一般，这些超参数是通过 argparse.ArgumentParser 从命令行中获取的。

In [1]:
import argparse

hparams = argparse.Namespace(**{
    'batch_size': 16,
    'learning_rate': 5,
    'max_grad_norm': 1.,
    'bptt': 32,  # sequence_length
    'dropout': 0.2,
    'embedding_dim': 200,
    'hidden_dim': 200,
    'n_layers': 4,
    'tie_weights': True,
    'seed': 42,
    'num_train_epochs': 20,
    'lm_data_dir': 'data/PennTreebank',
    'model_save_path': 'data/save_model/lstm_lm.path',
    'temperature': 1.
})

hparams

Namespace(batch_size=16, bptt=32, dropout=0.2, embedding_dim=200, hidden_dim=200, learning_rate=5, lm_data_dir='data/PennTreebank', max_grad_norm=1.0, model_save_path='data/save_model/lstm_lm.path', n_layers=4, num_train_epochs=20, seed=42, temperature=1.0, tie_weights=True)

### 加载数据

- 加载数据
- tokenize
- 建立词表，并将词映射为id
- 将数据打包到batch中

In [2]:
from PennTreebankCorpus import Corpus


corpus = Corpus(root_dir=hparams.lm_data_dir)
corpus.load_datasets()
train_data, val_data, test_data = corpus.preprocess(hparams.batch_size)

hparams.vocab_size = corpus.vocab_size()

hparams.vocab_size

1. Tokenization
---------------------
train: tokenizing ...
val: tokenizing ...
test: tokenizing ...
Done!


2. Build Vocab
Done!


3. To ids
Done!


4. batchify
Done!




9924

In [3]:
train_data.size()
# 加载词向量

torch.Size([60659, 16])

### 建立模型

In [4]:
import torch
from torch import nn

class LSTMModel(nn.Module):
    
    def __init__(self, hparams):
        super().__init__()
        self.hparams = hparams    

        self.drop = nn.Dropout(hparams.dropout)

#### 待办任务
**1.** 请列出文档中“### 加载数据”标题下的全部列表项。
**2.** 请统计记录中含有字符串“coordinates”的行数，只给出数字。
文档与记录出自不同来源，两者并无关联。

(目标定位数据)
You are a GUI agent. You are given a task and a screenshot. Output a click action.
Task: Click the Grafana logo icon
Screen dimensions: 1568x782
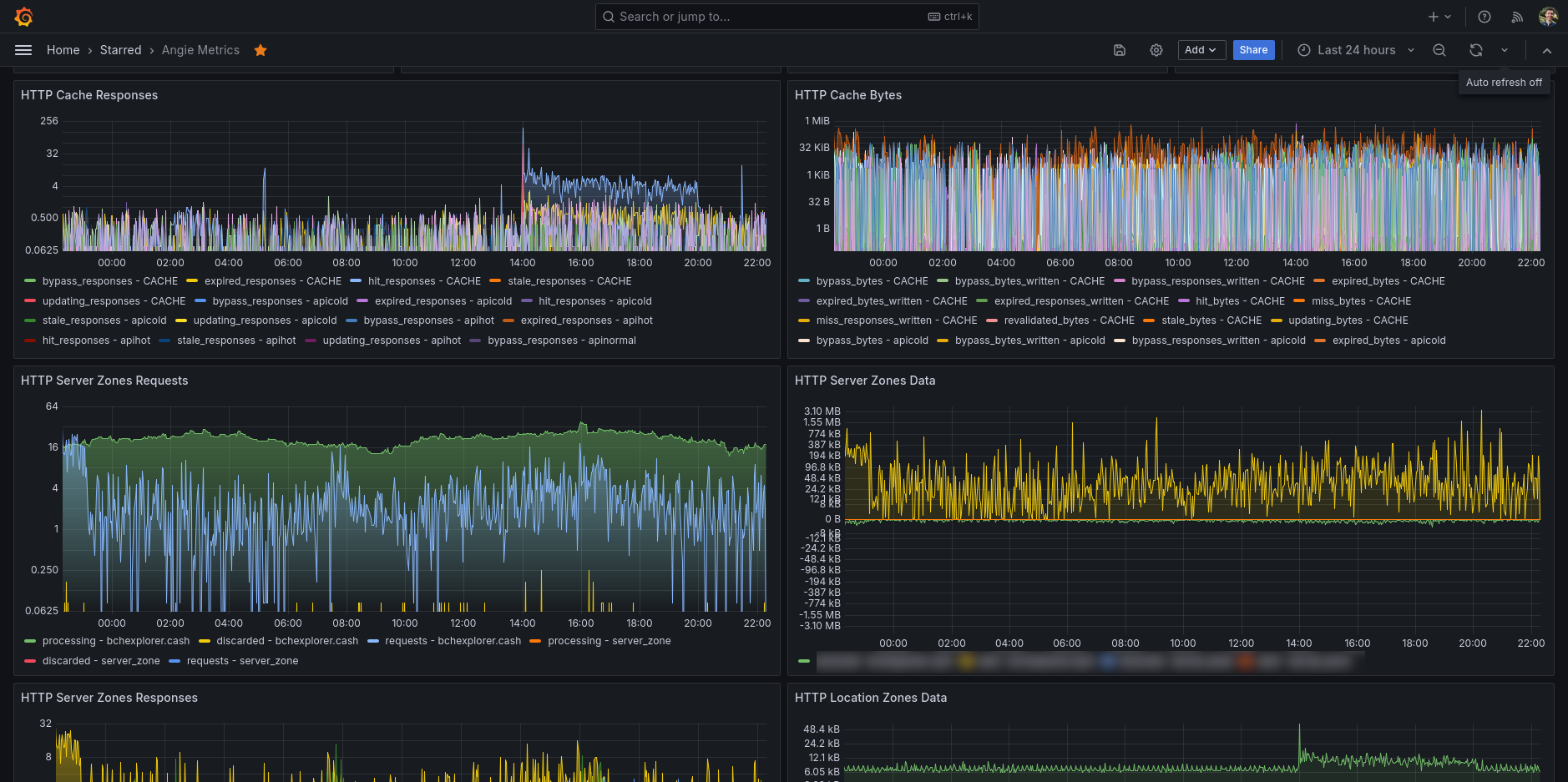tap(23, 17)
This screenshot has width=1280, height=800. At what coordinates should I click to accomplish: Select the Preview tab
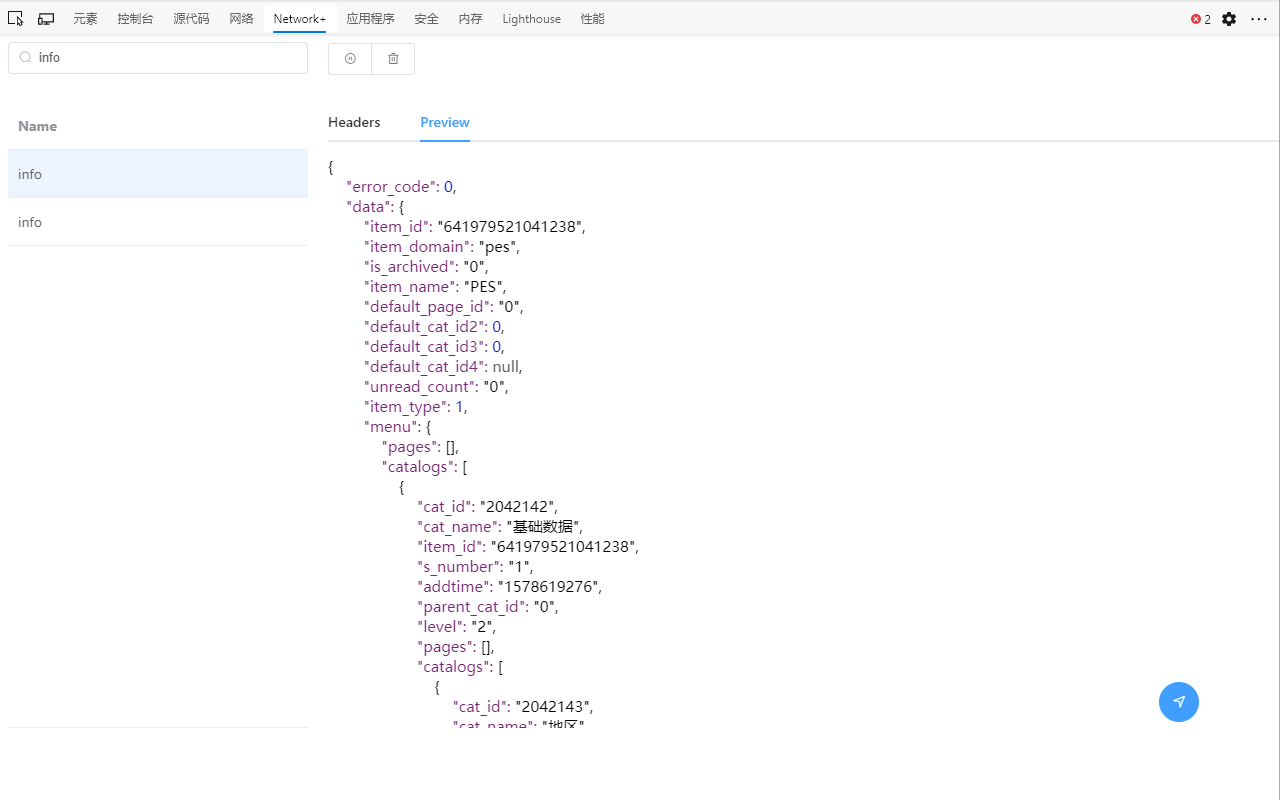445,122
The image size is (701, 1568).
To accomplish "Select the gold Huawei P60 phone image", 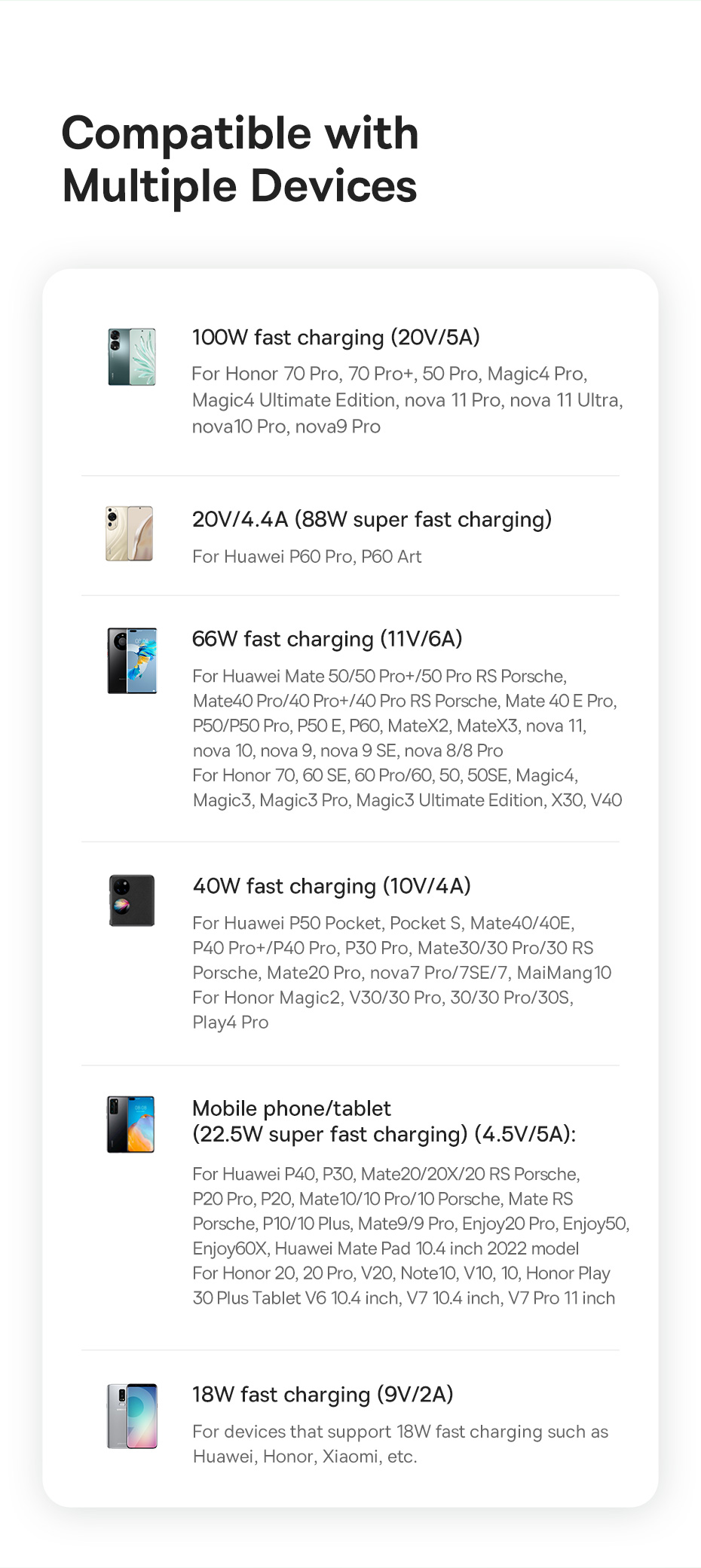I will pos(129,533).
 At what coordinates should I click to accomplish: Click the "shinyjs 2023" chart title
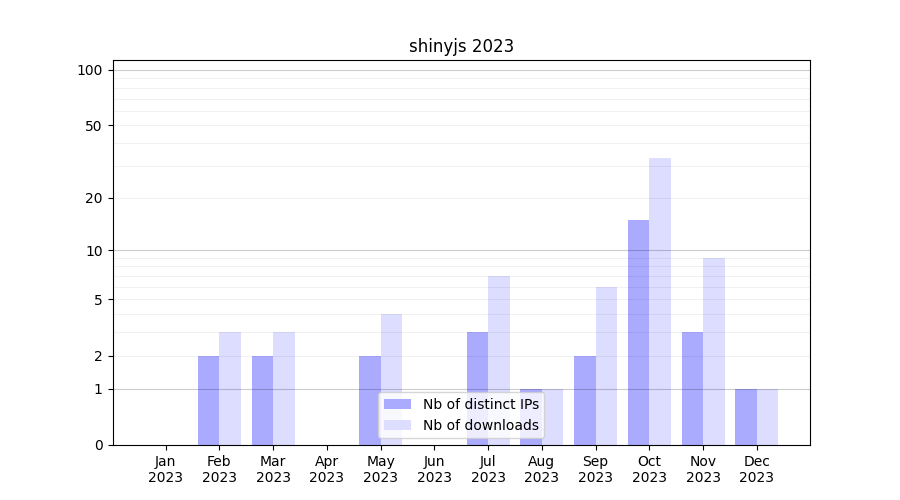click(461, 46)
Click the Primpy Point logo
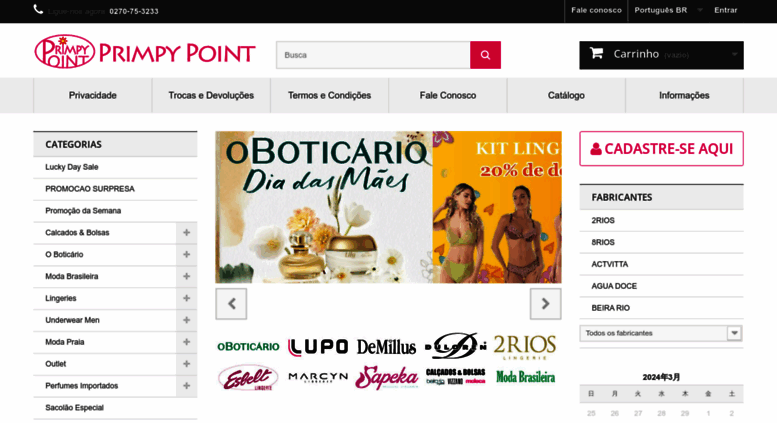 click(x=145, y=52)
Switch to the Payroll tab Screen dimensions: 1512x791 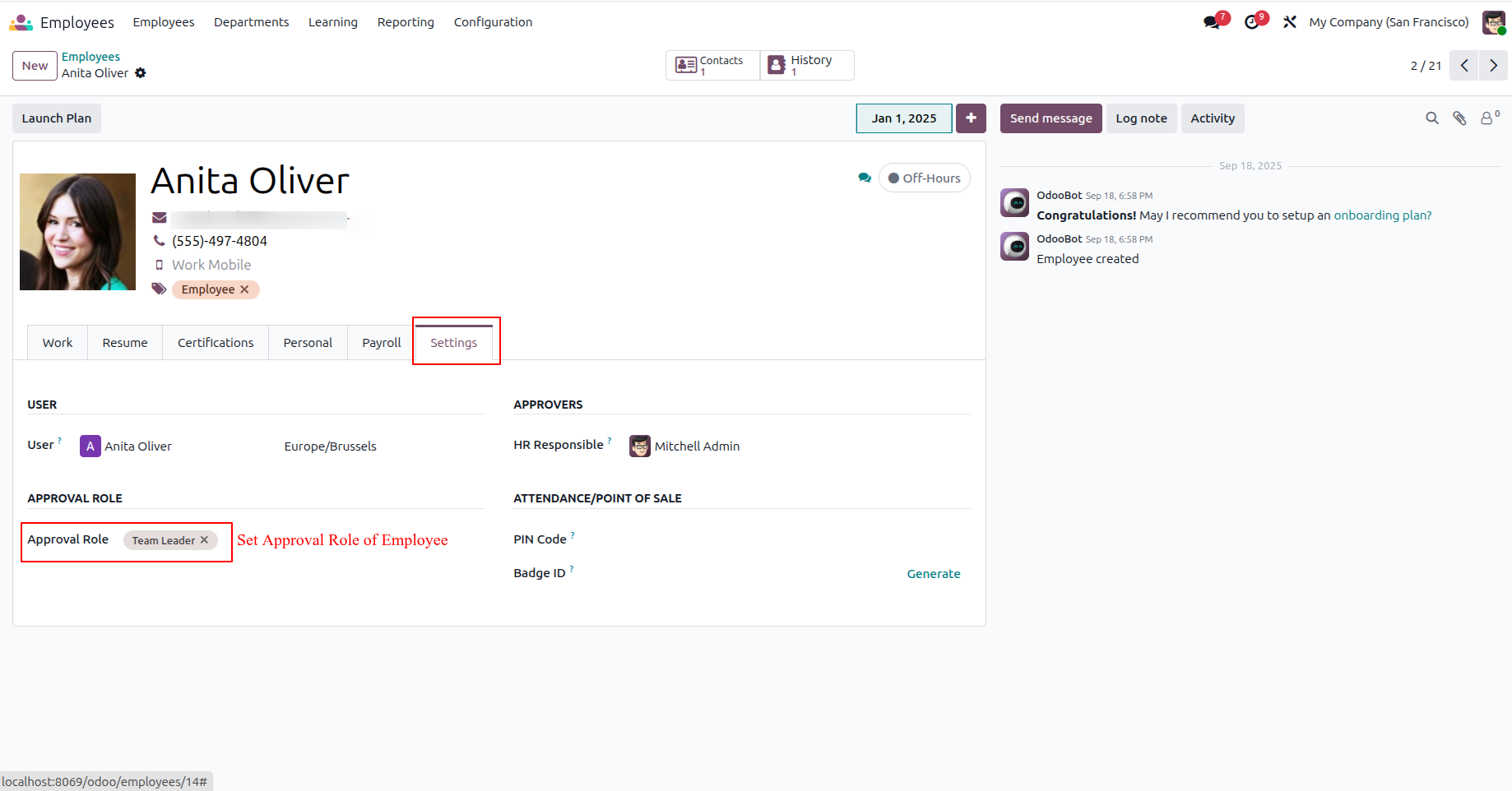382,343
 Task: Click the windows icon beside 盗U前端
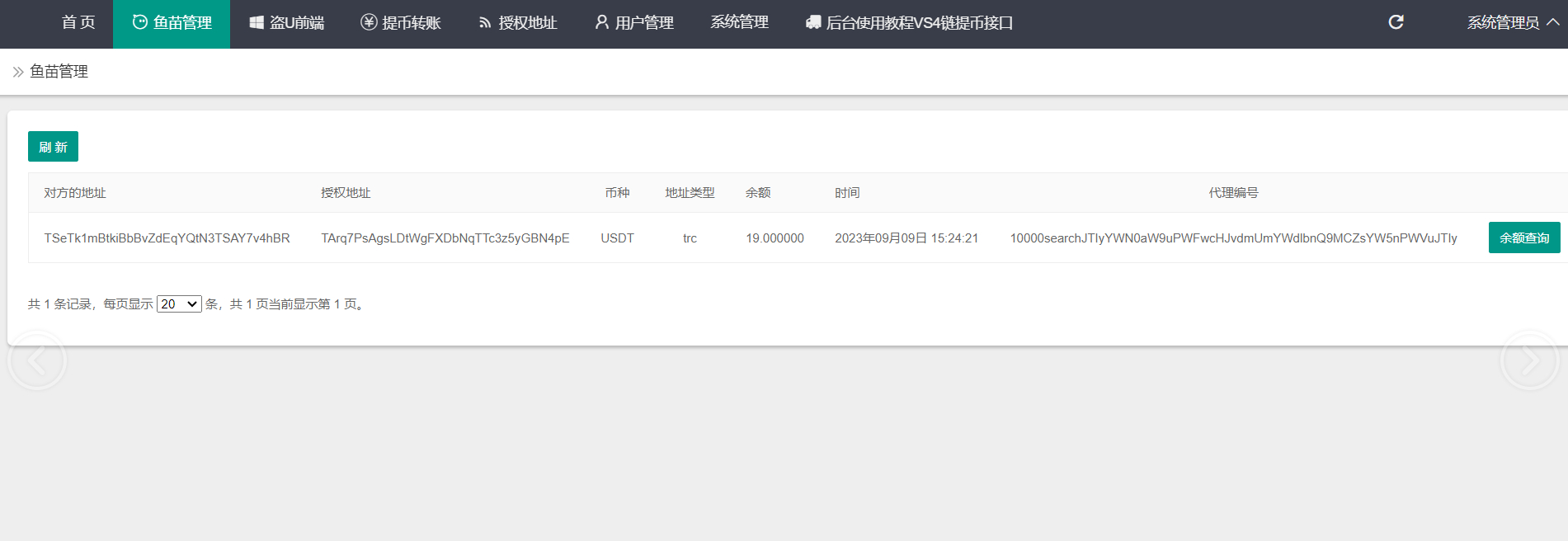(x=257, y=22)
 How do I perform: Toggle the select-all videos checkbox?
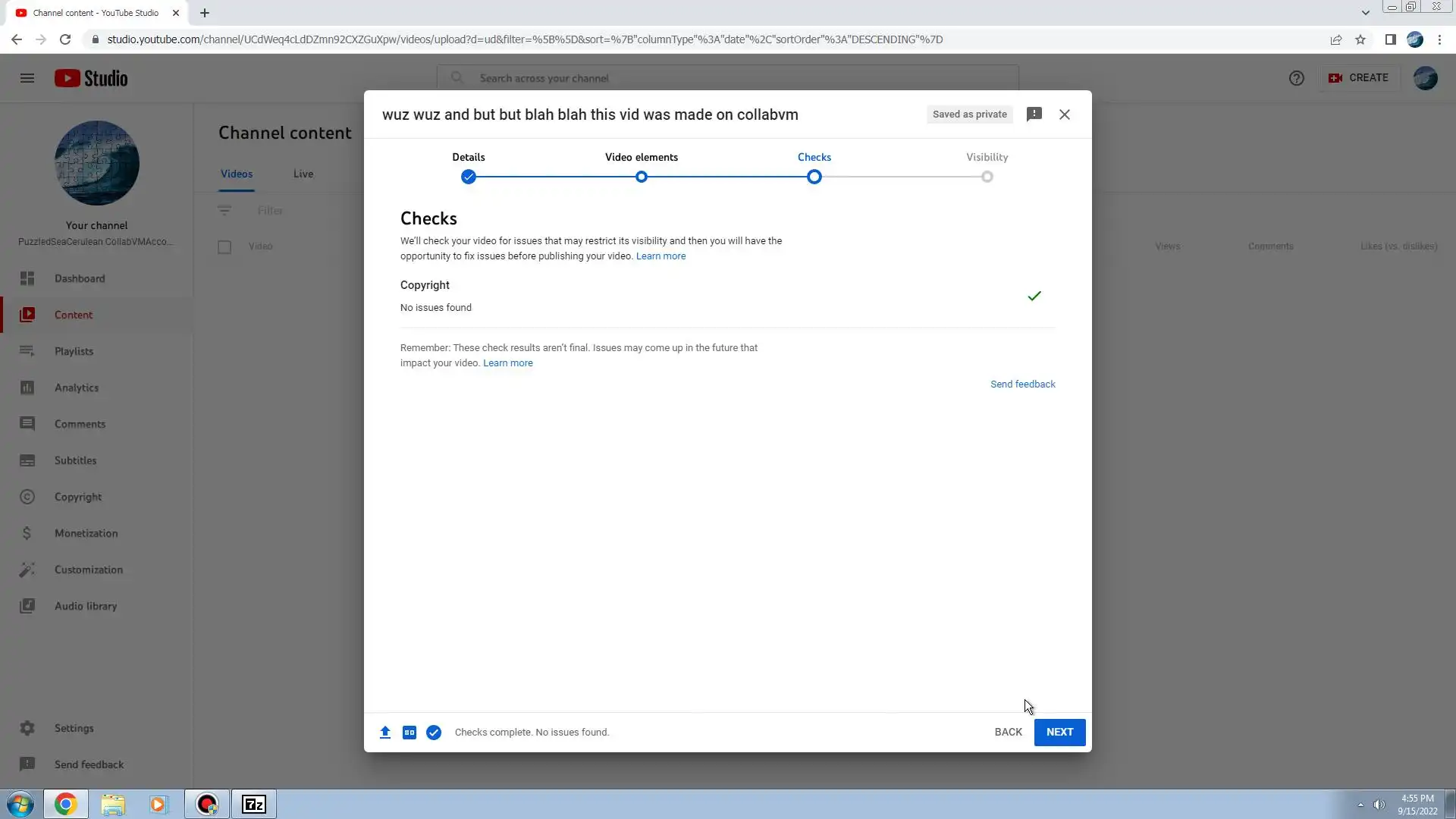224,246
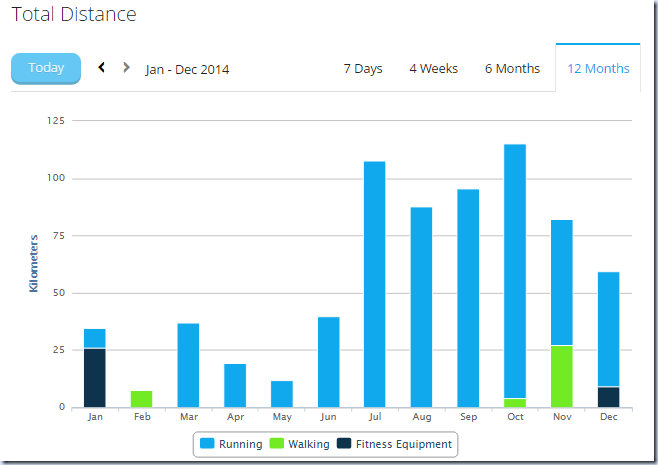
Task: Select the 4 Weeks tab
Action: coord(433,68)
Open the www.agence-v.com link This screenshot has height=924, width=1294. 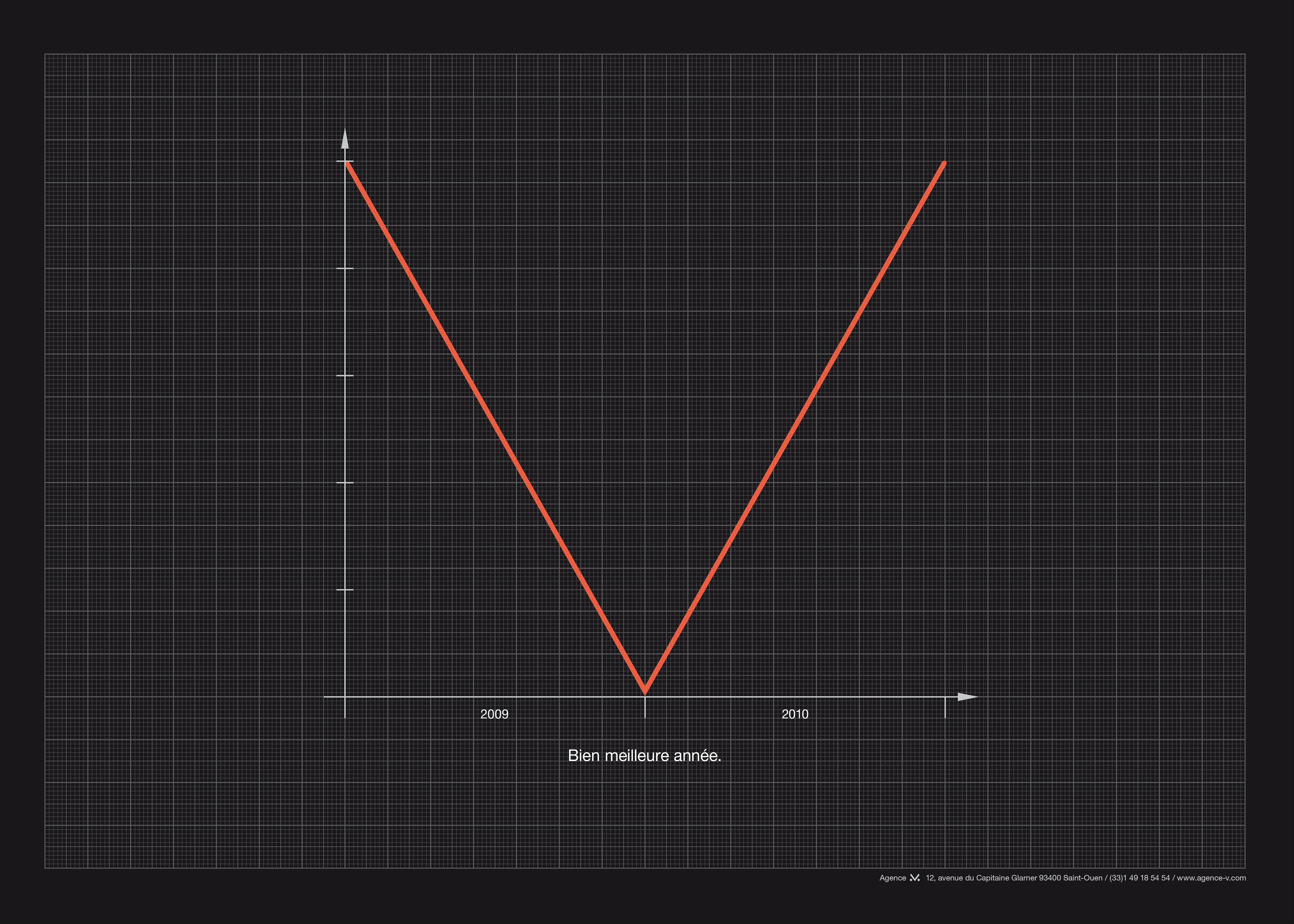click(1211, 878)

#### 参考答案
**1.**
- 加载数据
- tokenize
- 建立词表，并将词映射为id
- 将数据打包到batch中

**2.** 2